2022.11.09
第63次南極地域観測隊(越冬隊)の隊員からメッセージが届きました⑤
こんにちは。第63次南極地域観測隊に参加中の事務局職員の馬場です。
⽇本では次第に秋が深まっている頃だと思いますが、北半球と季節が逆の南極では⽇ごとに太陽が出ている時間が⻑くなり、冬が終わって夏が次第に近づいてくるのを実感します。
9⽉から10⽉初旬にかけて晴れて放射冷却が強まり最低気温がマイナス30度を下回る⽇もありましたが、そのような天気の良いときは、ハロや幻⽇といった光学現象を⾒ることができた⽇もありました。

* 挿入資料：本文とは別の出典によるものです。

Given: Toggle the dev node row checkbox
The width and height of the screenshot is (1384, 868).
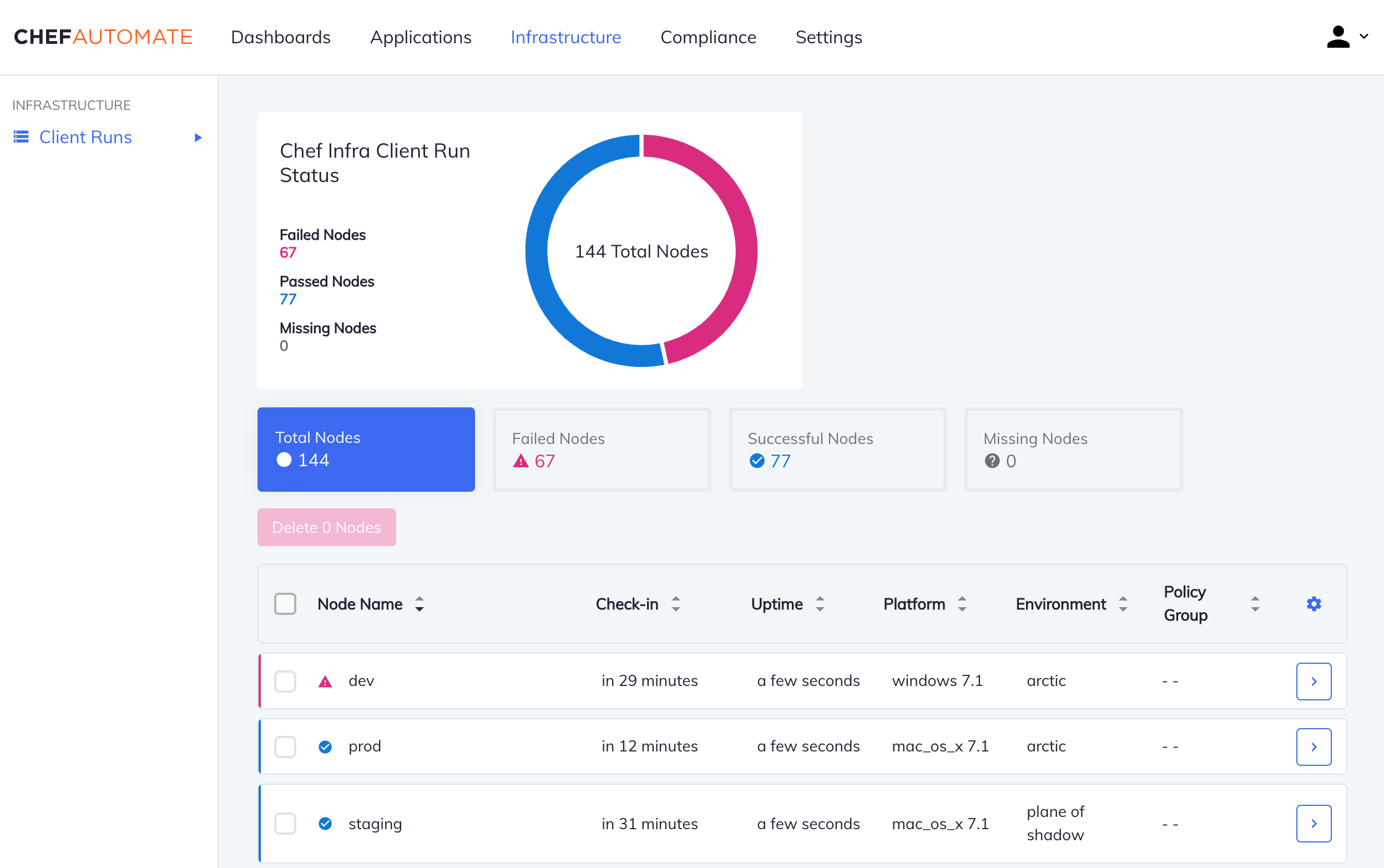Looking at the screenshot, I should click(284, 681).
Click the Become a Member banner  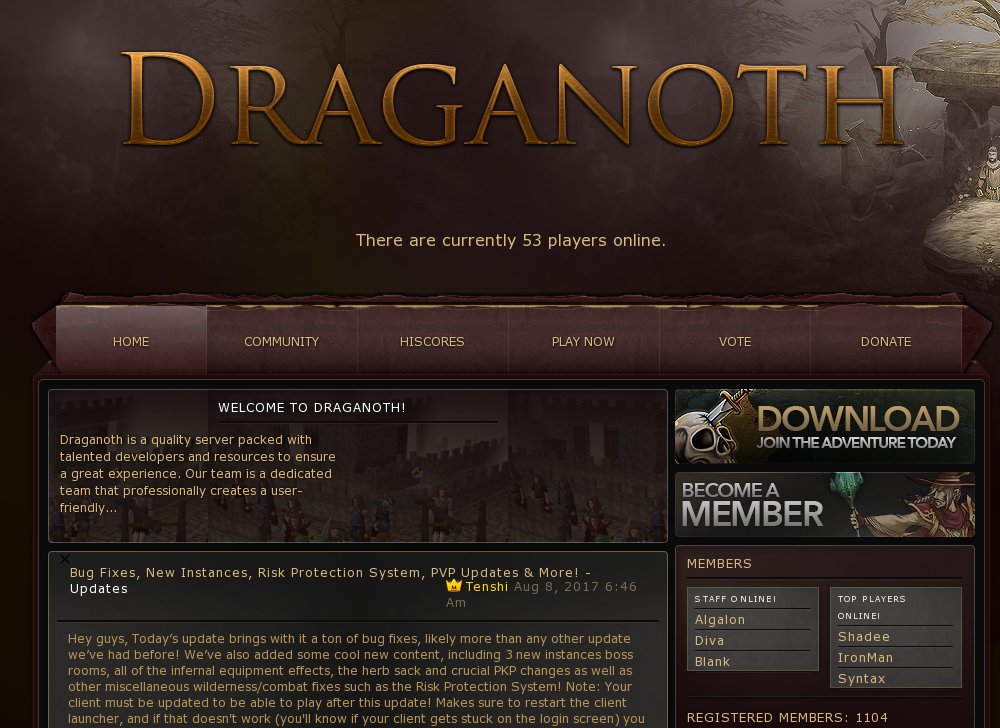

その一方、短い周期で低気圧が近づいてブリザードとなることが多く、たびたび外出禁止令や外出注意令が発令されました。日本に台風が近づくと気温と湿度が上昇するように、昭和基地に低気圧が近づくと気温が高くなります。 10 月下旬にブリザードが来た際は最高気温がマイナス2~3度となる日もあり、寒さに慣れた越冬隊員にとっては暑く感じることもありました。
10月 21 日には、オーロラの光学観測を行うために行われていた灯火管制が終了し、冬の間我々の目を楽しませてくれたオーロラが見納めとなりました。 11 月 22 日からは太陽の沈まない白夜が始まります。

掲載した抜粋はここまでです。